Ordering the precinct_data table by income_per_cap produces the following:

 precinct_num |   precinct_name    | income_per_cap | vote_rate
--------------+--------------------+----------------+-----------
 43           | Arlington Mill     |          18226 |     12.87
 01           | Arlington          |          26398 |     18.69
 38           | Arlington View     |          35605 |     22.36
 13           | Glen Carlyn        |          36116 |     34.86
 30           | Glebe              |          36627 |     25.58
 28           | Claremont          |          38218 |     27.21
 47           | Four Mile Run      |          40988 |     33.47
 05           | Barcroft           |          41136 |     33.83
 09           | Columbia           |          42684 |     32.45
 26           | Fillmore           |          43755 |     29.68
 45           | Buckingham         |          44886 |     23.39
 23           | Westover           |          45908 |     40.19
 27           | Jefferson          |          49073 |     38.27
 32           | Oakridge           |          50625 |     26.09
 04           | Ballston           |          51939 |     47.02
 25           | Arlington Forest   |          54068 |     38.25
 39           | Ashlawn            |          54438 |     38.54
 44           | Dawson             |          55198 |     28.64
 18           | Park Lane          |          56868 |     21.96
 24           | Woodlawn           |          58522 |     38.39
 49           | Monroe             |          60482 |     28.15
 21           | Virginia Highlands |          60756 |     28.15
 19           | Rosslyn            |          60990 |     22.58
 29           | Dominion Hills     |          61231 |     53.85
 10           | Wilson             |          61583 |     22.69
 07           | Cherrydale         |          61699 |     45.03
 12           | Fairlington        |          61883 |     51.70
 11           | East Falls Church  |          61939 |     53.39
 42           | Shirlington        |          62106 |     29.62
 15           | Lyon Park          |          62315 |     32.33
 50           | Crystal Plaza      |          63895 |     18.50
 17           | Overlee Knolls     |          64294 |     49.44
 31           | Lexington          |          65480 |     52.80
 36           | Marshall           |          66046 |     40.57
 08           | Hume               |          68363 |     26.66
 22           | Abingdon           |          69594 |     43.29
 16           | Lyon Village       |          69839 |     40.89
 02           | Ashton Heights     |          70247 |     37.61
 03           | Aurora Hills       |          70811 |     50.38
 40           | Virginia Square    |          71906 |     28.29
 46           | Central            |          72095 |     24.27
 34           | Yorktown           |          72890 |     52.29
 41           | Woodbury           |          73800 |     21.32
 14           | Clarendon          |          76054 |     34.75
 37           | Nottingham         |          76403 |     53.52
 06           | Crystal City       |          77172 |     23.91
 51           | Taylor             |          84365 |     37.22
 33           | Rock Spring        |          85660 |     58.23
 48           | Courtlands         |          86792 |     30.18
 20           | Thrifton           |          98391 |     57.51
 35           | Madison            |         108370 |     59.91
(51 rows)

Before moving to the final statistical analysis, a few maps to help visualize this table would be helpful.

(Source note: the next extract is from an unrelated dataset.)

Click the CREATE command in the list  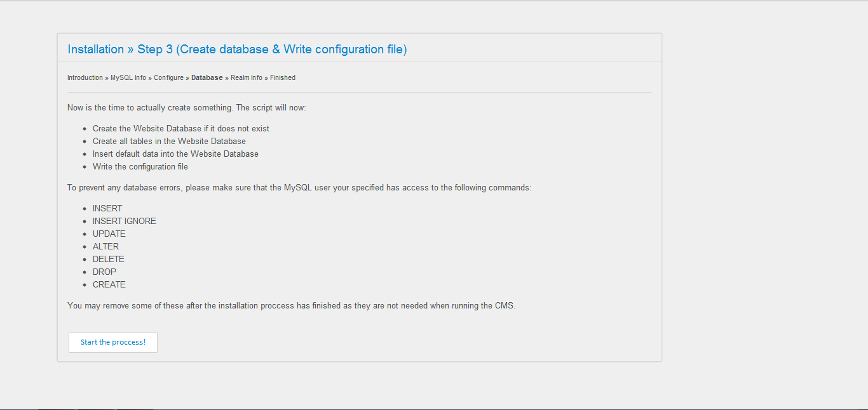109,285
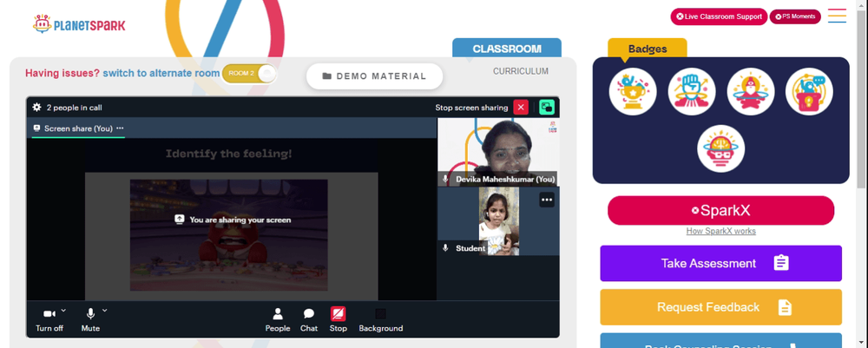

Time again for QGIS. Using the DB Manager, I used a natural join to add the data from the table above to the one with the precinct polygons.

QGIS DB Manager

Loading this layer and viewing its attribute table shows the needed information:

New QGIS Layer

Which I used to make the following two choropleth maps:

Choropleth Income Map Choropleth Voting Rate Map

All that is left now is to analyze the data, but a cursory look at the table and maps makes confirmation of the hypothesis look promising.